Altman Expects a ‘Fast Take-off’, ‘Super-Agent’ Debuting Soon and DeepSeek R1 Out

00:00:00.000 | Progress in AI is increasingly hidden behind closed doors,

00:00:04.100 | but not all of those doors are locked.

00:00:06.840 | So let's piece together what we do know.

00:00:09.720 | We know, for example, that OpenAI

00:00:11.720 | are targeting particular AI agent benchmarks,

00:00:15.120 | and I'll give you the highlights of two papers

00:00:17.920 | to showcase what that might mean.

00:00:19.960 | And no, this is not a video

00:00:22.080 | on that new Chachapiti task feature,

00:00:24.480 | which I tried to find interesting, but I just couldn't.

00:00:27.120 | Meanwhile, though, Sam Altman markedly changes gear

00:00:30.400 | on takeoff speeds,

00:00:31.880 | in other words, how fast superintelligence is coming,

00:00:34.880 | while telling the hype bros to chill.

00:00:37.880 | But DeepSeek, based in China,

00:00:39.840 | proves that open-source models aren't that far behind

00:00:43.640 | with their new R1 model.

00:00:45.320 | So whatever Western Labs cook up

00:00:47.280 | could well be served to all in short order.

00:00:50.500 | Whether any of this, honestly,

00:00:52.160 | affects your work directly this year

00:00:54.640 | will more depend on how digital your work is

00:00:57.760 | and how quantifiable or benchmarkable it is.

00:01:01.760 | That, to be honest, will give you the best gauge

00:01:04.540 | of what 2025 will mean for you with AI.

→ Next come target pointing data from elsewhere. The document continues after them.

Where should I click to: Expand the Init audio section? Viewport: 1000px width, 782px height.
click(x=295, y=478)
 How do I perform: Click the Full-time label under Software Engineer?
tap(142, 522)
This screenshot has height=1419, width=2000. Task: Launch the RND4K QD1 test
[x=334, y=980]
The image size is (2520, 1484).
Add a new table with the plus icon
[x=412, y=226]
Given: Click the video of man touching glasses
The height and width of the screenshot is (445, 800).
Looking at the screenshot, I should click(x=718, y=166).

00:01:07.840 | But first, I want to give you some numbers,

00:01:10.520 | and I don't just mean the cost of O3 when it is released,

00:01:15.280 | which apparently will be still $200 on the pro tier.

00:01:19.600 | Given that they are already losing money with O1 Pro,

00:01:23.000 | it does kind of make you wonder about the economics

00:01:25.520 | of serving out O3 Pro for $200 a month,

00:01:28.800 | but let's see what happens.

00:01:29.840 | No, I more mean the numbers behind the operator system

00:01:33.960 | that OpenAI looks set to be releasing quite soon.

00:01:37.360 | We can already glimpse options to toggle on

00:01:40.340 | the computer use agent or operator,

00:01:43.000 | or force it to quit and stop.

00:01:45.080 | I'll get to the two relevant papers in a moment,

00:01:47.160 | but at face value,

00:01:48.640 | if the O series has proven anything from OpenAI,

00:01:51.740 | it's proven that it can rapidly improve

00:01:54.000 | in any domain that can be benchmarked.

00:01:55.960 | So is that why yesterday we got this headline in Axios,

00:02:00.320 | "Coming soon, PhD level super agents."

00:02:03.320 | It's a decently long article,

00:02:04.920 | but I'm just going to give you the two or three highlights.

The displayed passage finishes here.